Roving Leader takes to byways of idyllic south Longford village

Kevin Forde

Reporter:

Kevin Forde

Email:

kevin.forde@longfordleader.ie

Abbeyshrule

Betty McGoey giving the spring flowers some food Picture: Michelle Ghee

The small village of Abbeyshrule is probably best known for its aerodynamic influence, though it does have one other claim to fame, the prominent and successful work of the local tidy village committee.

The committee was first setup in 1969 and continued thanks to the passion of locals such as Teddy and Gabriel McGoey, James Dowler, Bernie Mills, Jimmy Mitchell and more.

Teddy was responsible for attracting an abundance of events to the area and even organised the first ever airshow, while Gabriel was the one who first entered the village into the Tidy towns competitions, commencing an involvement spanning over five decades.

Committee chair, Philip Butler, said of Teddy McGoey: “He was a great mentor and a leader. One of his mottos in life was ‘quitters never win and winners never quit.”

The committee have had substantial success since their maiden year and have claimed a medal every year since 2009, ten golds in total. In fact, they even took the Entente Gold Florale medal in 2012, meaning the village ranked number one in the whole of Europe, which members have listed as the highlight of their involvement.

“When Phil Hogan opened the envelope and announced Abbeyshrule as the winner, we couldn't believe it. It was a brilliant moment,” Philip said.

The committee involved through the years have contributed to the development of local amenities such as the canal, which had seats installed from the Hogan stand in Croke Park, the Barley garden, the playground, the lighting of the walkways and lighting of the abbey, and much more.

They also have further developments in the pipeline and hope to add rest-stop facilities for cyslists in the coming year. Team member Ursula McGoey has also pioneered a bee protection initiative and the village has since installed a number of beehives and have restricted their use of glyphosates.

“There is fantastic effort put in by everyone every year,” Philip said.

The team have also employed workers under the Community employment scheme and rural social scheme, while they also helped set up the local Kayak club.
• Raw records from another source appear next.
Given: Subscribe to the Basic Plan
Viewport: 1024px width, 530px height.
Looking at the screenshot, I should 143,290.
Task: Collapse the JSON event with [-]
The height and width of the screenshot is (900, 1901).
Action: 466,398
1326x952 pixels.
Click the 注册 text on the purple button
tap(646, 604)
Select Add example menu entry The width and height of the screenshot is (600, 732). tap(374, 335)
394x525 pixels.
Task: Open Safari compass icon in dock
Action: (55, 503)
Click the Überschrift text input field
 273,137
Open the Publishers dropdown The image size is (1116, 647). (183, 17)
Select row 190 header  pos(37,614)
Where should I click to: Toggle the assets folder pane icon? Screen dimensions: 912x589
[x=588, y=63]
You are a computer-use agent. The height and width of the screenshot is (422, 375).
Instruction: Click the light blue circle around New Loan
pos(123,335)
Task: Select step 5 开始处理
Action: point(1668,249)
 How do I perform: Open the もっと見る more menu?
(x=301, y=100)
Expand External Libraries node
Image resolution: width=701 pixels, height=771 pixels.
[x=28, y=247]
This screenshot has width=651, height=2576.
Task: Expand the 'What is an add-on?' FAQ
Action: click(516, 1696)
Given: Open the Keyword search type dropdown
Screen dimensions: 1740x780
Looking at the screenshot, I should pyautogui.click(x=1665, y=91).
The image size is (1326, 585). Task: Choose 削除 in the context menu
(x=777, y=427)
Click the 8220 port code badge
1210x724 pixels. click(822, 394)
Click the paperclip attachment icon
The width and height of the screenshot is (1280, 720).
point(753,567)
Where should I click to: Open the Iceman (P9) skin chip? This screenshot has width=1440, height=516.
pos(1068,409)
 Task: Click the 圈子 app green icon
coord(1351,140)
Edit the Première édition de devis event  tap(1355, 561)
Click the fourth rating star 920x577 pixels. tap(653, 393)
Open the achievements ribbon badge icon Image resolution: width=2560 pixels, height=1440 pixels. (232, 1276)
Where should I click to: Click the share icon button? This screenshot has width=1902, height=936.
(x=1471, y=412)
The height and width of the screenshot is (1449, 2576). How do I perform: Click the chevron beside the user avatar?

Members wished to thank everybody who has provided help, support and sponsorship throughout the years, noting their success would not have been possible without it.

To some, the tidy towns is simply a way of keeping a community clean, but to the group it is much more than that.

“It benefits physically and it is a great past-time as well,” Philip Butler said.

“The only thanks and reward you need is seeing the place looking so well.”

Not content with their vast level of success over the past fifty years, the team aim to add to their medal collection this coming June and if they have their way, they most likely will.